[Data for pointing at pages and screens]
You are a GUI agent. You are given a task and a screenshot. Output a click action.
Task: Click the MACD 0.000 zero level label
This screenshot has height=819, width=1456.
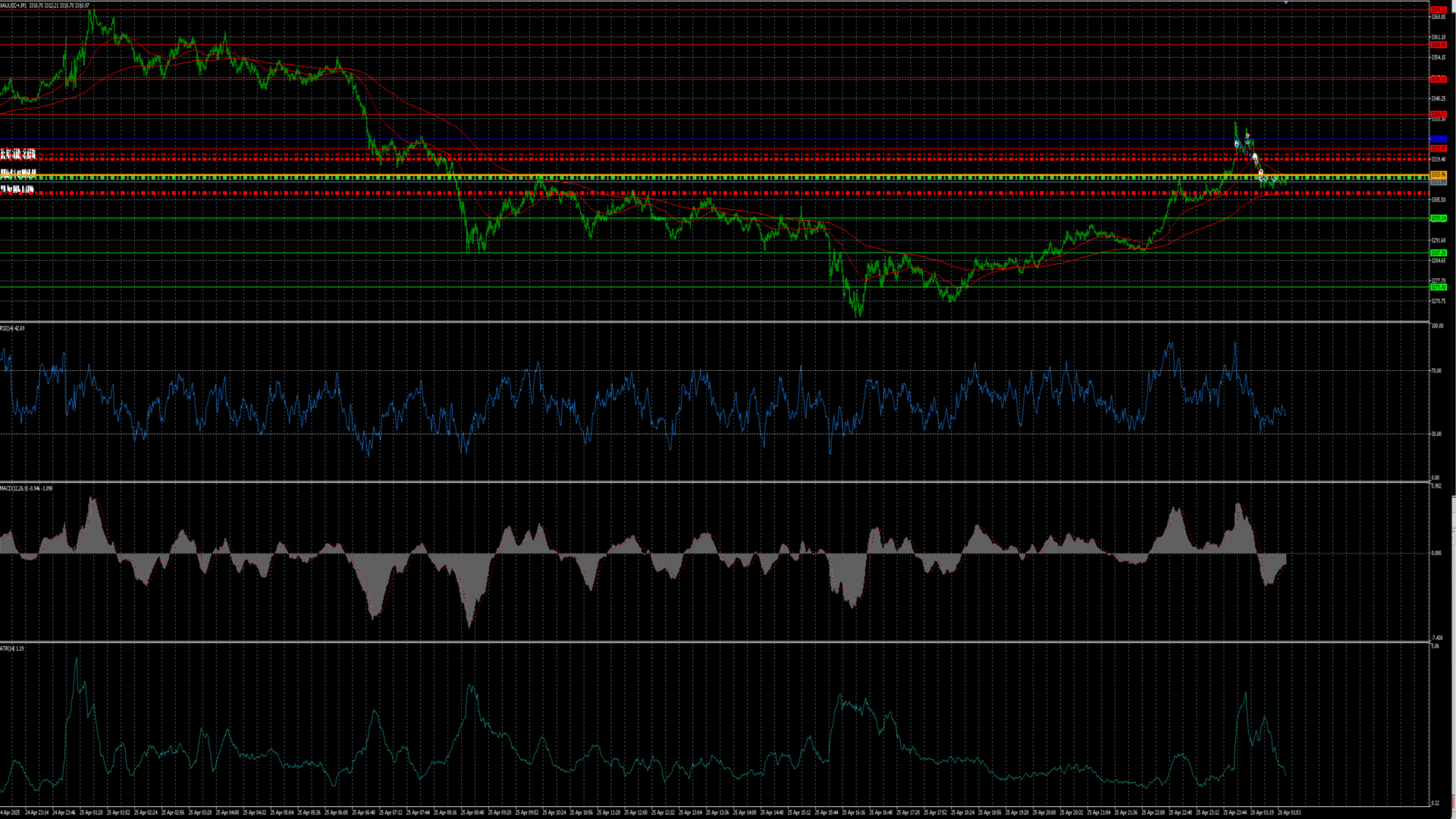[x=1436, y=553]
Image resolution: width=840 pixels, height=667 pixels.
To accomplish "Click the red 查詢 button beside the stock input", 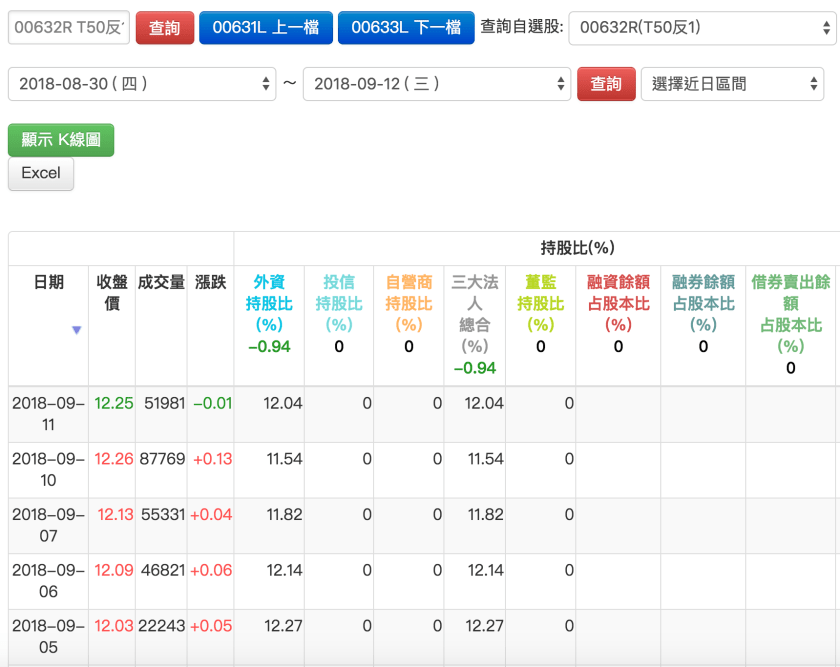I will 164,27.
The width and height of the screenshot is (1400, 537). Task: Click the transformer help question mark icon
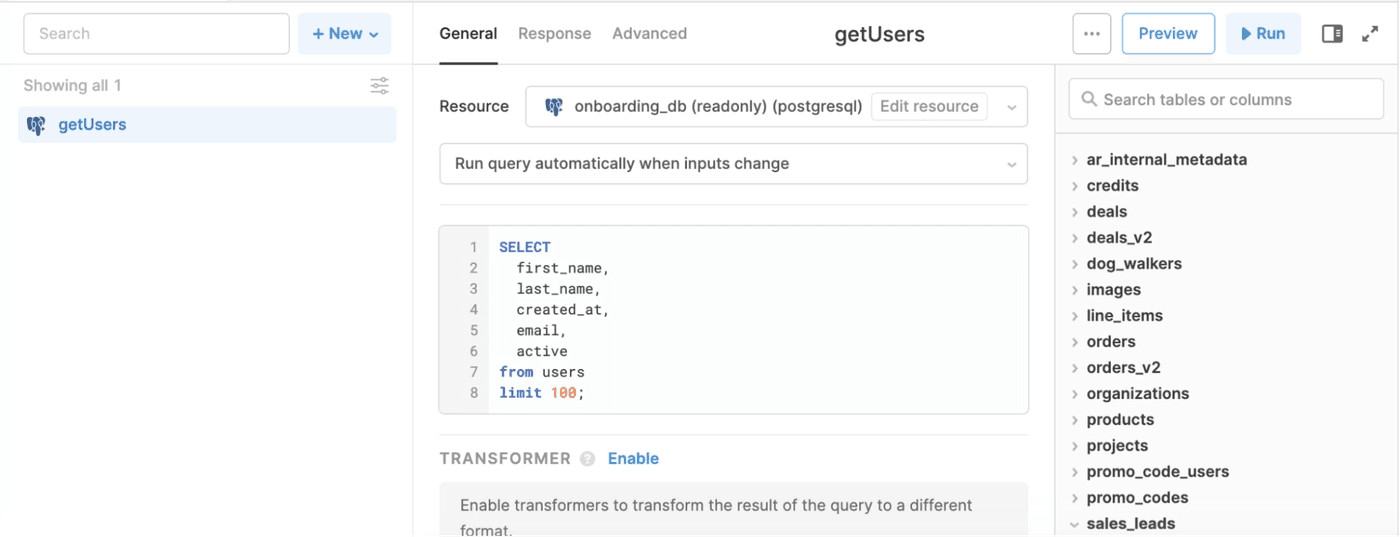pos(588,459)
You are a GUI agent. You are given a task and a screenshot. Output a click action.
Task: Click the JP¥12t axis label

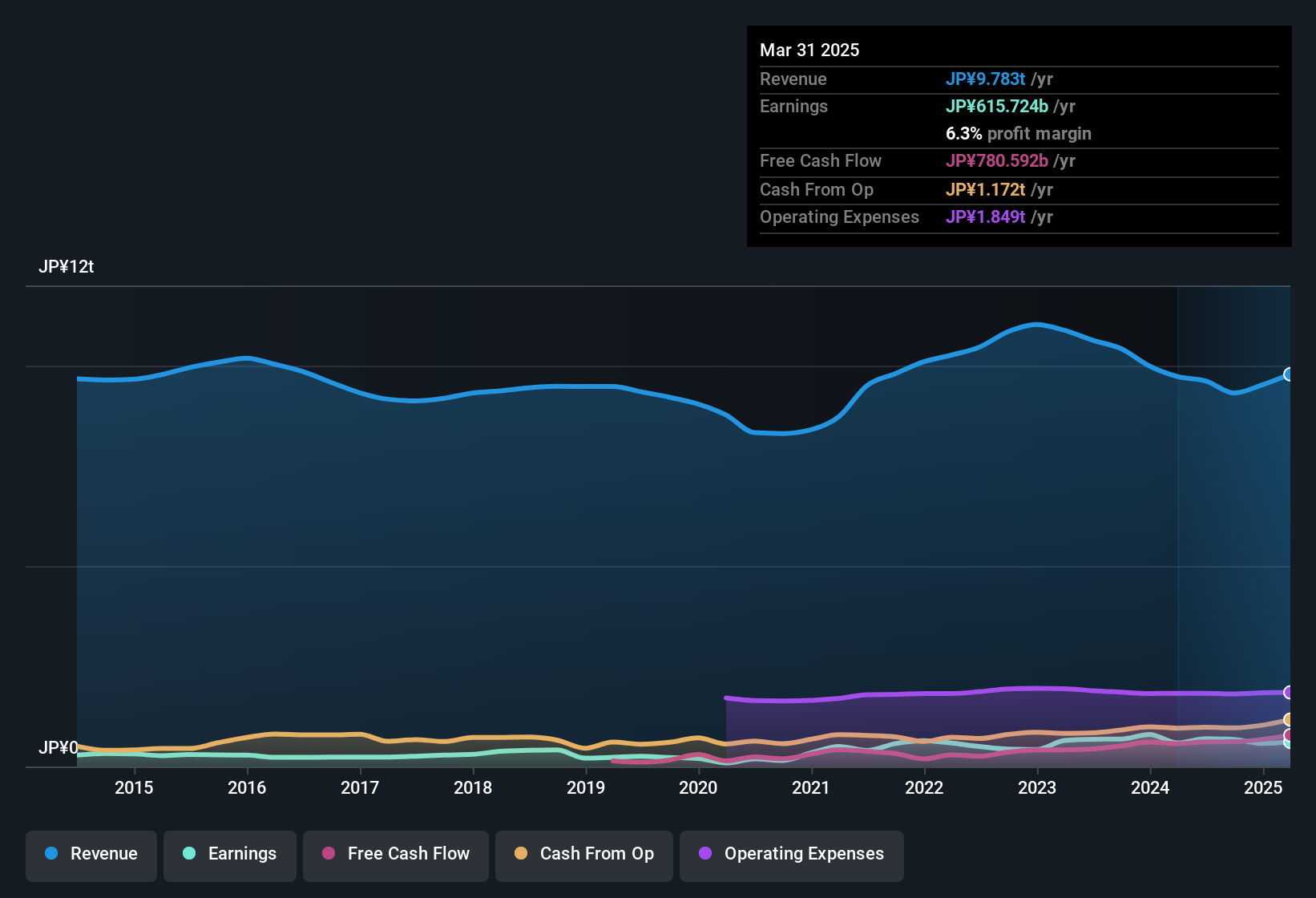(67, 267)
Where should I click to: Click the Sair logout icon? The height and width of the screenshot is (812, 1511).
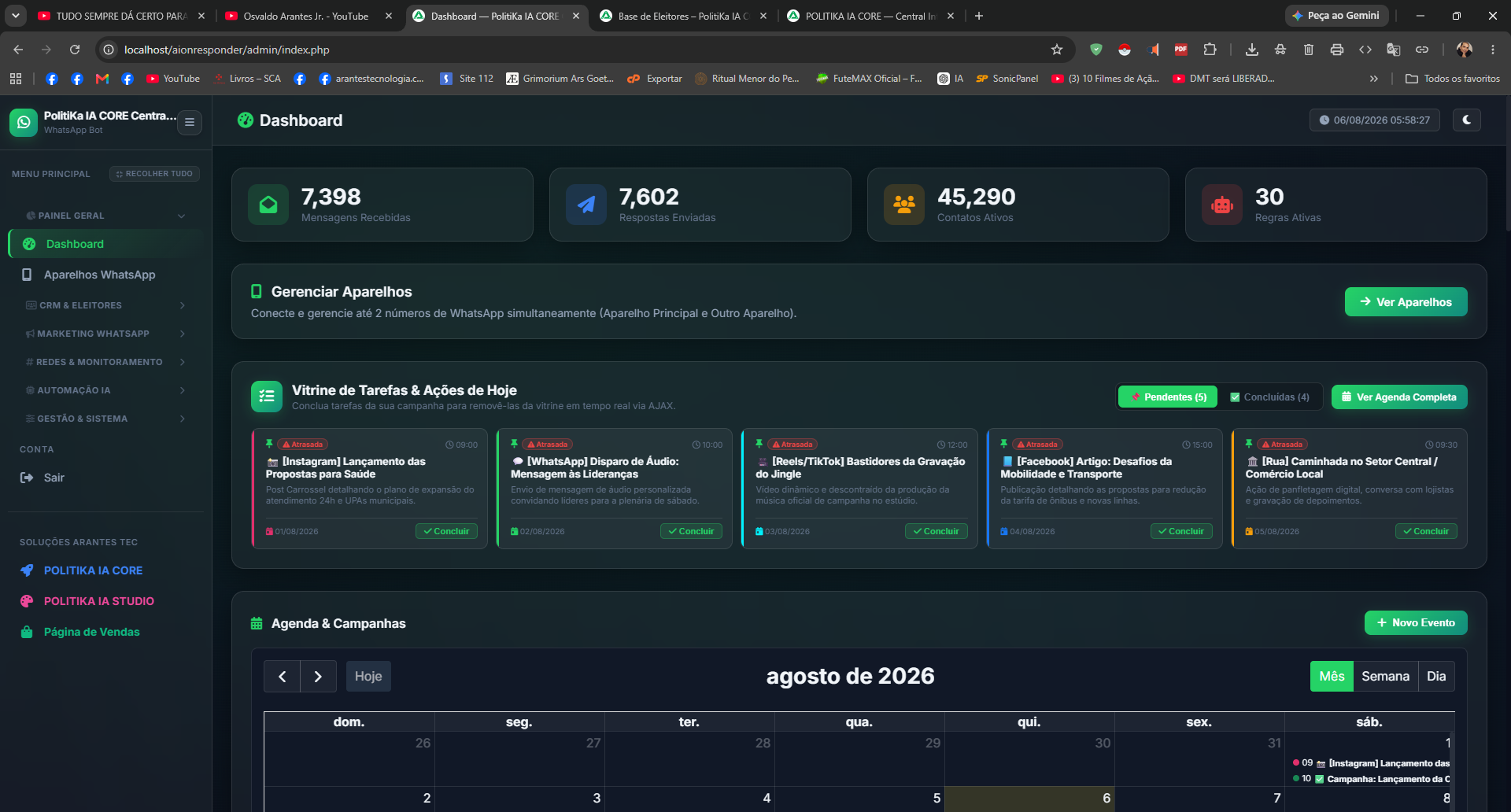(x=27, y=478)
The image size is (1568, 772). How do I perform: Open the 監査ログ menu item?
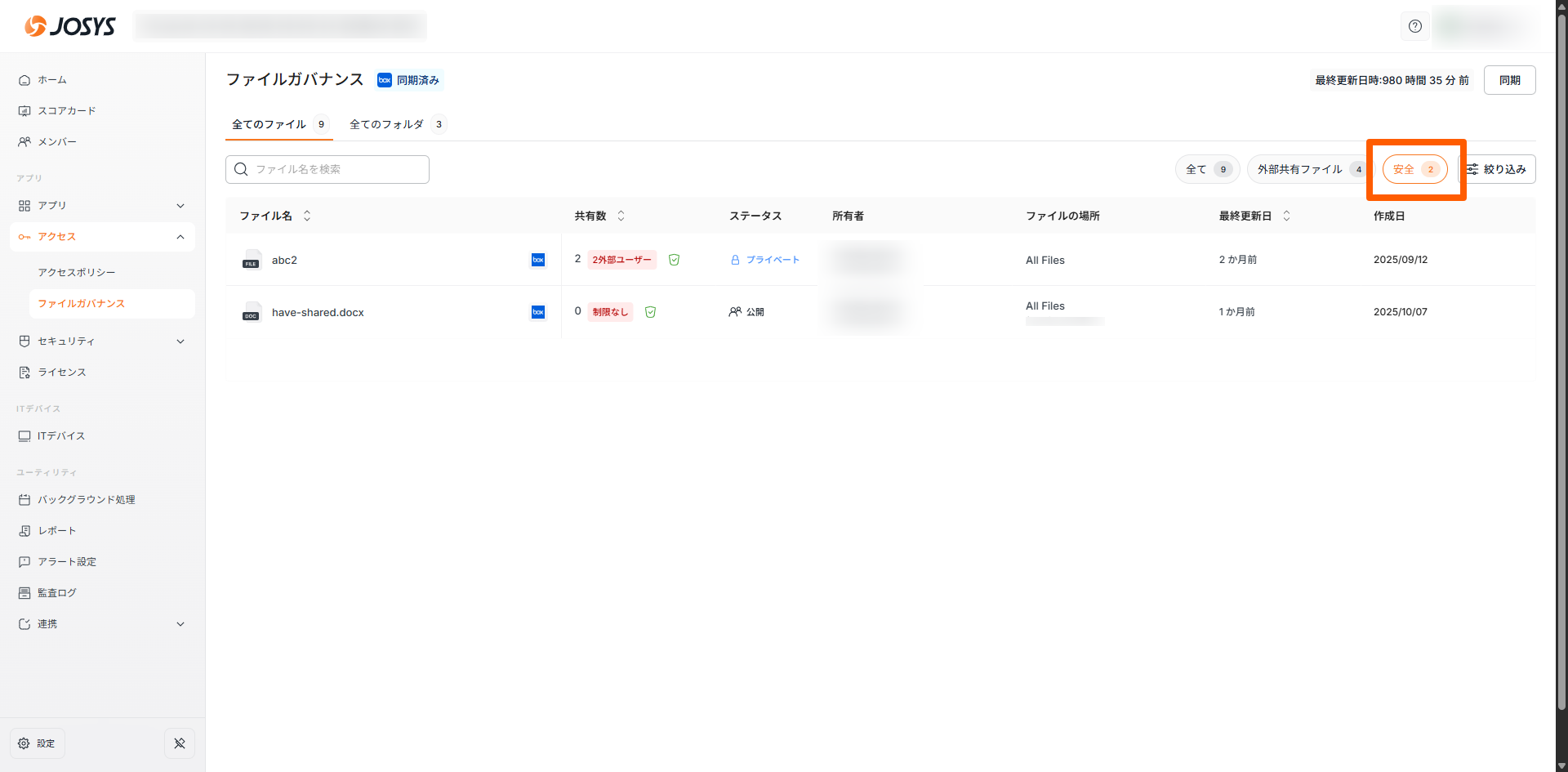coord(57,593)
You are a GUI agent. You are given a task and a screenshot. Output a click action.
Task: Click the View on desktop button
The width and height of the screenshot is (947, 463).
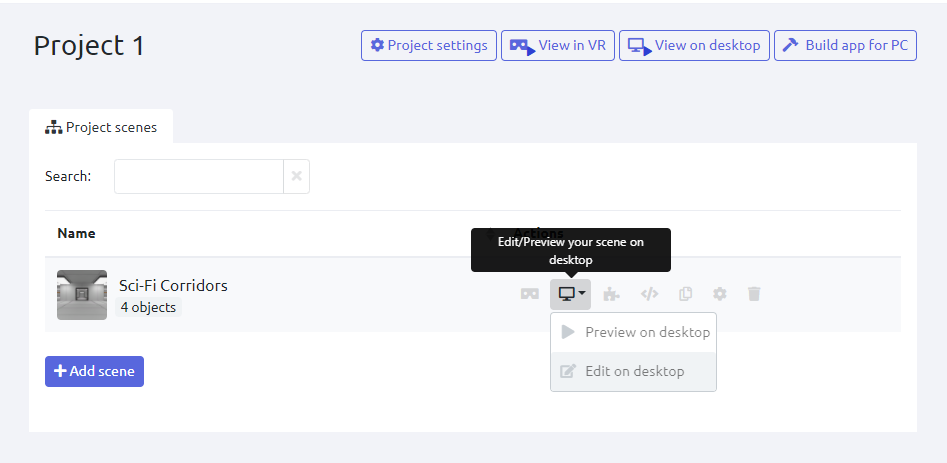click(695, 45)
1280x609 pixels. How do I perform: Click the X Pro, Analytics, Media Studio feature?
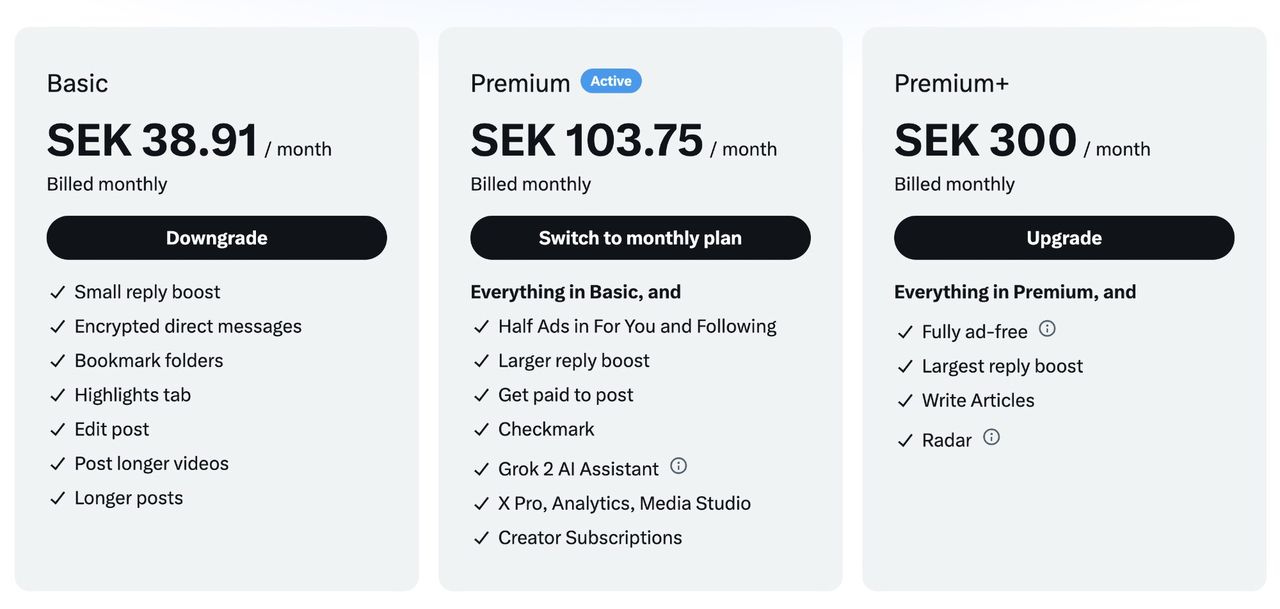[624, 503]
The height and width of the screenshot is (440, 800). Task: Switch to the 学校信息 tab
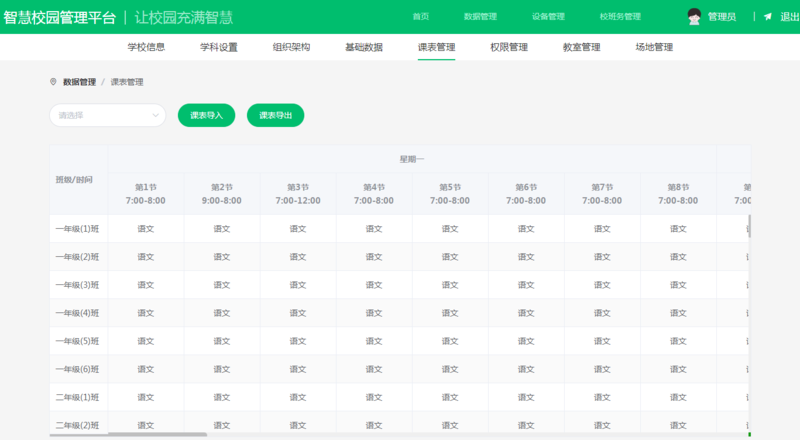coord(146,47)
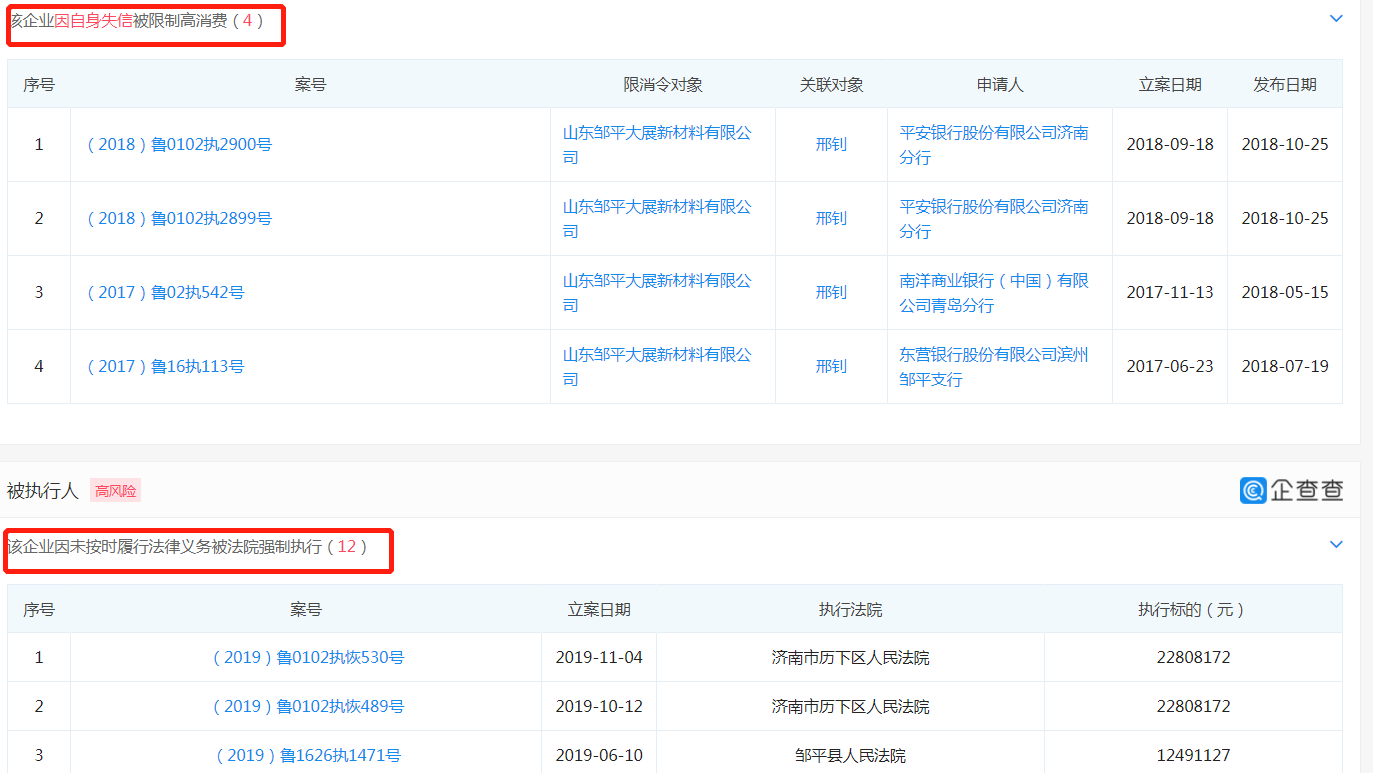Click the 执行标的(元) column header
The width and height of the screenshot is (1373, 773).
tap(1192, 609)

• _Task objective_
Copy out the data word for word, starting with the line that contains "The image size" and going on through the end of the data, leaving out the pictures.

• _Task result_
The image size is (1568, 772). How do I perform: Open the 監査ログ menu item?
coord(57,593)
You are a GUI agent. You are given a task and a screenshot. Output a click action.
Task: Click the View on desktop button
The width and height of the screenshot is (947, 463).
click(695, 45)
1280x609 pixels. How do I perform: Click the X Pro, Analytics, Media Studio feature?
[624, 503]
The height and width of the screenshot is (440, 800). Task: Switch to the 学校信息 tab
coord(146,47)
Click the 执行标的(元) column header
The width and height of the screenshot is (1373, 773).
tap(1192, 609)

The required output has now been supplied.